O longa-metragem “Quase Famosos”, dirigido por Cameron Crowe (o mesmo diretor de Vanilla Sky), retrata o rock setentista contando a história de uma banda que é seguida por um grupo de groupies em uma turnê. São garotas que já fizeram amizade com os integrantes e relacionam-se com eles. A principal delas, Penny Lane – que deixa a entender que mantém relações sexuais com todos os integrantes – tem preferência pelo guitarrista, pelo qual é apaixonada. Todas elas são grandes fãs do grupo e dizem-se as maiores.



O show

December adentrou o palco da casa do Largo da Ordem e cada integrante se pôs em seu lugar. Com algumas batidas de baquetas, Paes anunciou o início da primeira canção. Ligeiramente a pista, que não estava cheia nos shows anteriores, compôs uma paisagem de empurra-empurra; de jogo cujo objetivo era manter a maior proximidade possível com o palco.

Ana, que no início da apresentação ocupava um lugar vantajoso no mezanino, com espaço de sobra e bancos para sentar, logo preferiu se aventurar na pista, onde o metro quadrado estava bastante concorrido. Arrastou algumas novas amigas consigo e sumiu na multidão.

No palco, o vocalista Leonardo Leal, nomeado Coloral e assim conhecido pelas fãs, tietes e groupies, tinha as pernas assiduamente alisadas pelas mãos de meia-dúzia de meninas. As garotas que não ocupavam posições tão privilegiadas gritavam pelos seus integrantes favoritos, levantando as mãos como que para serem vistas do palco. Muitas cantarolavam as músicas, acompanhando as letras.

Após o término da apresentação, os integrantes dirigiram-se ao camarim. Era hora de guardar os instrumentos, receber o cachê e esperar a van que os levaria de volta a São Paulo. Mas, para os fãs, era o última oportunidade de tietagem. Amontoaram-se na porta, na esperança de conseguir entrar. Estavam encarregados de bloquear a passagem um segurança do bar e o produtor da banda, Augusto Guimarães.

“O baterista prometeu que daria duas de suas baquetas para mim e para a minha amiga. Ela é do fã-clube da December!” - justificava Marcela Karoline, de 15 anos.

“Eu só quero um autógrafo” - implorava uma tiete ao segurança.

“Daqui a pouquinho eles saem”, respondia, simpaticamente, Guimarães.

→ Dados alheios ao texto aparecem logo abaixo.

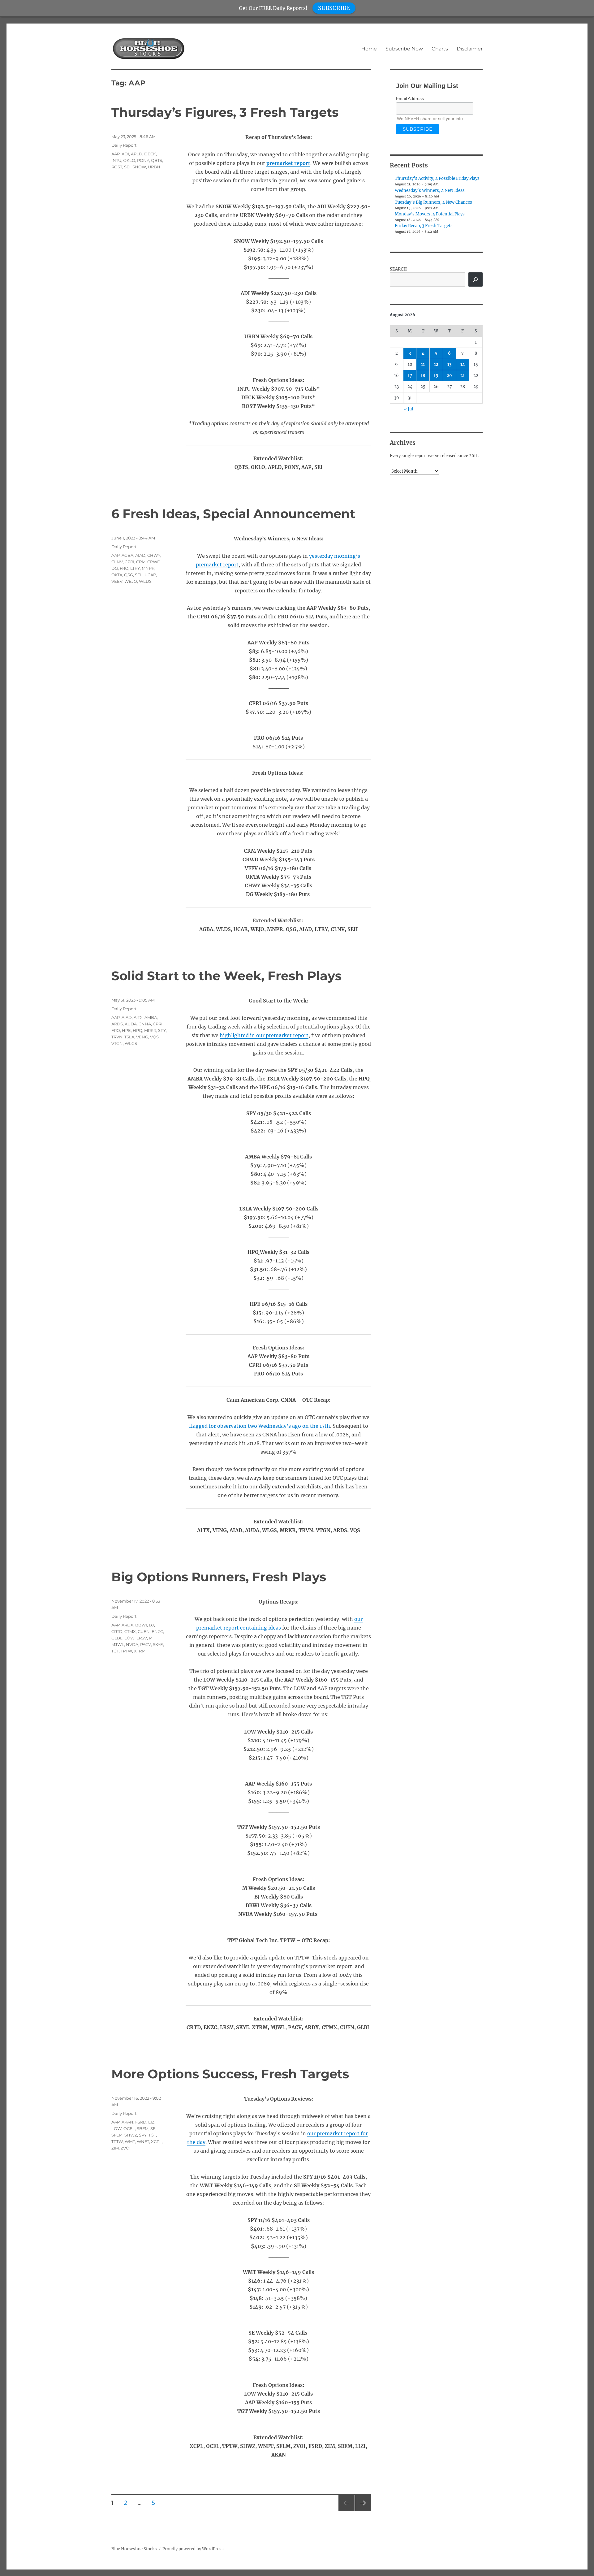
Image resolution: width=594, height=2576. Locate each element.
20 (449, 375)
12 (436, 364)
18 (423, 375)
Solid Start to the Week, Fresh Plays (226, 975)
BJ (151, 1624)
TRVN (117, 1036)
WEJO (130, 581)
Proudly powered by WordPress (193, 2549)
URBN (154, 166)
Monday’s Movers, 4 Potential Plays (430, 214)
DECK (150, 153)
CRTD (117, 1631)
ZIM (115, 2147)
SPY (162, 1030)
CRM (140, 561)
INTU (116, 160)
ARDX (127, 1624)
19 (436, 375)
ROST (116, 166)
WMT (130, 2141)
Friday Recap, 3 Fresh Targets (424, 225)
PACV (145, 1644)
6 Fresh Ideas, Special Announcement (233, 513)
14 (462, 364)
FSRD (140, 2121)
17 (410, 375)
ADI (125, 153)
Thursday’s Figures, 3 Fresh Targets (224, 112)
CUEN (144, 1631)
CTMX (130, 1631)
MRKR (150, 1030)
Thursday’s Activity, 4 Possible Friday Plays (437, 178)
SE (153, 2128)
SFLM (117, 2134)
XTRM (139, 1650)
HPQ (137, 1030)
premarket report (288, 163)
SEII (139, 574)
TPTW (126, 1650)
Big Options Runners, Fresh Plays (218, 1576)
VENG (142, 1036)
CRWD (154, 561)
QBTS (156, 160)
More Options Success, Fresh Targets (230, 2073)
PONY (143, 160)
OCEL (129, 2128)
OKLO (129, 160)
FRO (124, 568)
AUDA (131, 1023)
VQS (154, 1036)
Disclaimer (470, 49)
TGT (115, 1650)
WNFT (143, 2141)
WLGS (131, 1043)
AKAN (127, 2121)
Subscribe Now (404, 49)
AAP (115, 153)
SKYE (158, 1644)
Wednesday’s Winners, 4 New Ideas (430, 190)
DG (114, 568)
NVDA (132, 1644)
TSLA (129, 1036)
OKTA (116, 574)
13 (449, 364)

“Quero entrar só para tirar uma foto, juro que não vou incomodar” - uma garota dizia.

“Eles estão trocando de roupa agora, você terá que esperar” – simpatizou novamente.

“Preciso falar com eles uma última vez, antes que meu pai chegue para me buscar” – suplicava outra menina.

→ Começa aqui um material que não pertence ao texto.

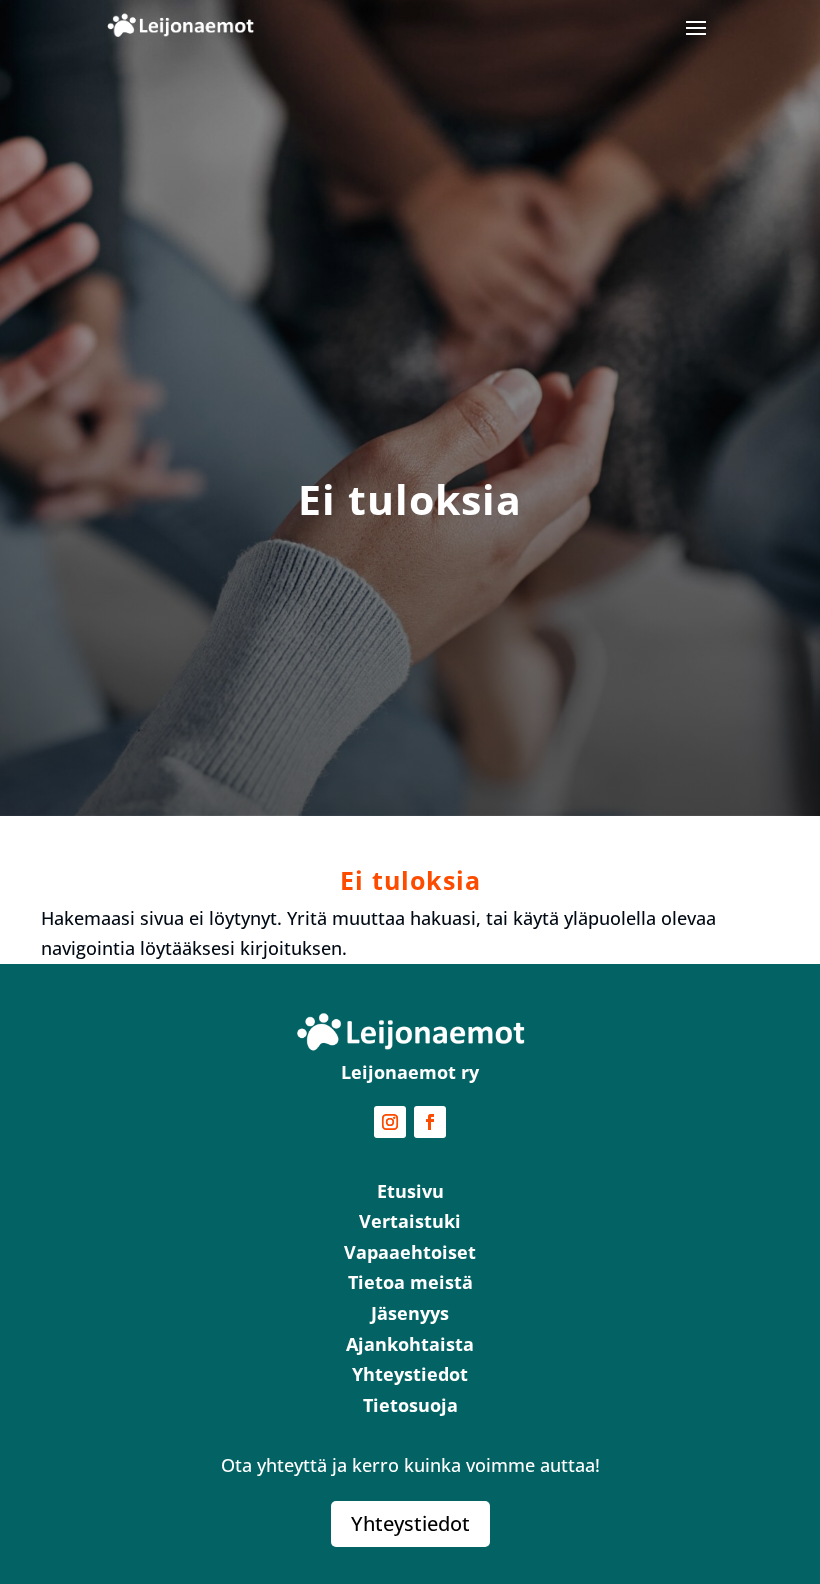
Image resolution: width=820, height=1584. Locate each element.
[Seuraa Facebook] (430, 1122)
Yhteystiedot (410, 1523)
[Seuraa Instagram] (390, 1122)
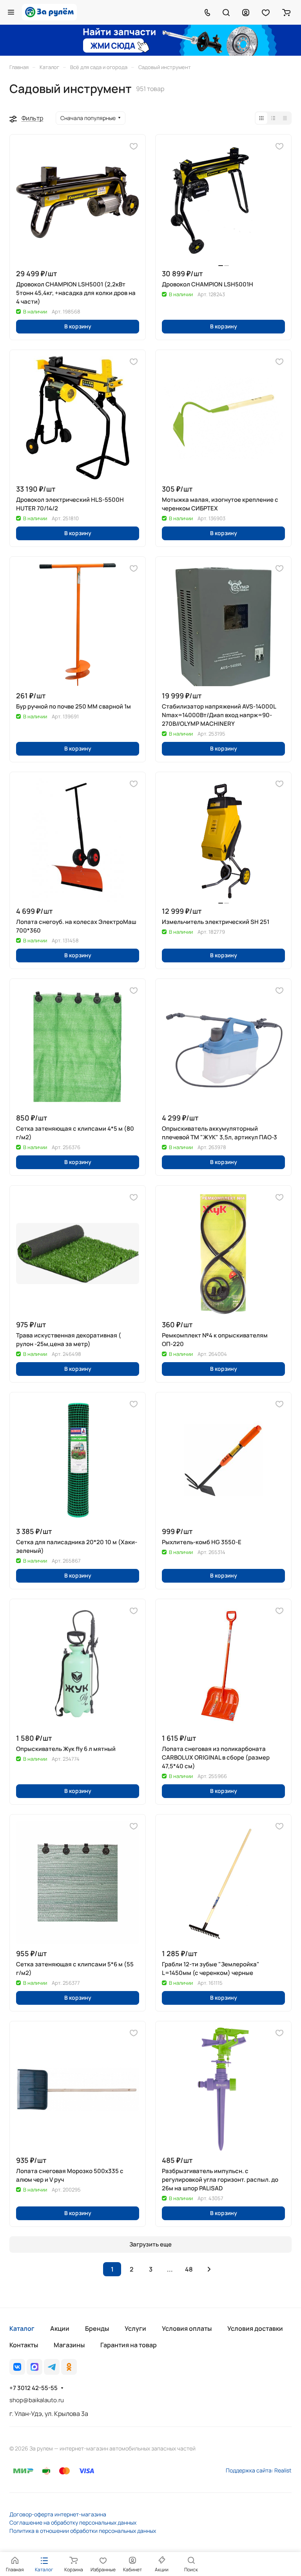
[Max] (34, 2367)
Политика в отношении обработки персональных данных (82, 2530)
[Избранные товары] (266, 12)
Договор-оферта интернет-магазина (57, 2514)
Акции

-É sempre assim após os shows?
-Você não viu nada... Aqui tem pouca gente – suspirou o produtor, grudado à porta.

Não demorou muito para a banda sair do camarim e dar atenção ao público novamente. O sufoco da entrada do recinto era menor, pois alguns fãs tinham ido embora. Parecia que Guimarães respirava com mais calma.

Grande parte do público que conseguiu o que queria, retirou-se do local. Porém, outra pequena parte fez companhia à banda até que a van chegasse para levá-la embora. Quando eles partiam, não houve choradeira ou despedidas emocionadas. O espetáculo tinha chegado ao fim.



Estilo

O fã Guilherme Henrique Carvalho titula o gênero musical da banda December de “post hardcore”. Paes corrige: “Nos baseamos em bandas de post hardcore, mas nosso estilo é um pouco diferente. Ainda não conheci uma banda que siga uma linha parecida com a nossa”.

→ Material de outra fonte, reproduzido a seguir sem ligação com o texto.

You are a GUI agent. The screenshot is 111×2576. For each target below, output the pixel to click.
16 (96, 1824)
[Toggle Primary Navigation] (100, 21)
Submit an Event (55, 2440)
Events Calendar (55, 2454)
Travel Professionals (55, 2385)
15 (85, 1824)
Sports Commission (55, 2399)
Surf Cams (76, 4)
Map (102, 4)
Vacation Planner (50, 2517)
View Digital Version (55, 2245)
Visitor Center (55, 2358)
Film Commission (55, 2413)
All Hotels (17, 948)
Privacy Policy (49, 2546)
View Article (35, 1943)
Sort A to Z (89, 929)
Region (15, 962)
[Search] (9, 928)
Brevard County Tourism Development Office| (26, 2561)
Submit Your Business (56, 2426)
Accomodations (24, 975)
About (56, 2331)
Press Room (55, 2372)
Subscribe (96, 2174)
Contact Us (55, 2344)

Na definição da fotógrafa e produtora de bandas Camila Gama, post hardcore é uma mistura de hardcore melódico com heavy metal. “São músicas bem trabalhadas e cheias de efeitos sonoros, com letras pessoais que costumam ser românticas ou de protesto. O vocal pesado, berrado, mistura-se com a voz melódica”.




Sem limites

Carol* nunca teve a intenção de ser groupie, mas foi o que aconteceu. “Nunca foi uma coisa pensada. Eu só tinha aquela vontade de estar perto das bandas”. Aos quinze anos, foi seduzida pelo mundo dos conjuntos de rock e pela maneira como se divertiam. “Comecei a me envolver com um roqueiro, depois outro e mais outro... Quando percebi, só estava saindo com integrantes de bandas”. Para ela, os músicos eram mais interessantes que os outros rapazes: eram mais liberais e, por onde passavam, tinham o dom de se tornar o centro das atenções.

Ela se tornou conhecida entre eles. Afinal, era figurinha carimbada nos shows. Já não pagava para entrar, embriagava-se sem gastar nada, acompanhava os ensaios, as bebedeiras e as festas particulares. Estas, regadas a muita droga e sempre enfeitadas por mulheres bonitas, provavelmente escolhidas a dedo pelos anfitriões. No universo do rock, o clima da diversão era temperamental: não havia pudor e reinava a regra do “ninguém é de ninguém”.

Ilustração: Rafaela Okada


A melhor amiga nunca a deixava sozinha. Era uma parceira fiel e que compartilhava dos mesmos interesses. As duas se entretiam juntas e não faziam questão de princípios. “Normalmente nós dividíamos a banda e cada uma ficava com dois dos integrantes. Muitas vezes ficávamos com o mesmo cara, mas nunca ao mesmo tempo. Era muito divertido”.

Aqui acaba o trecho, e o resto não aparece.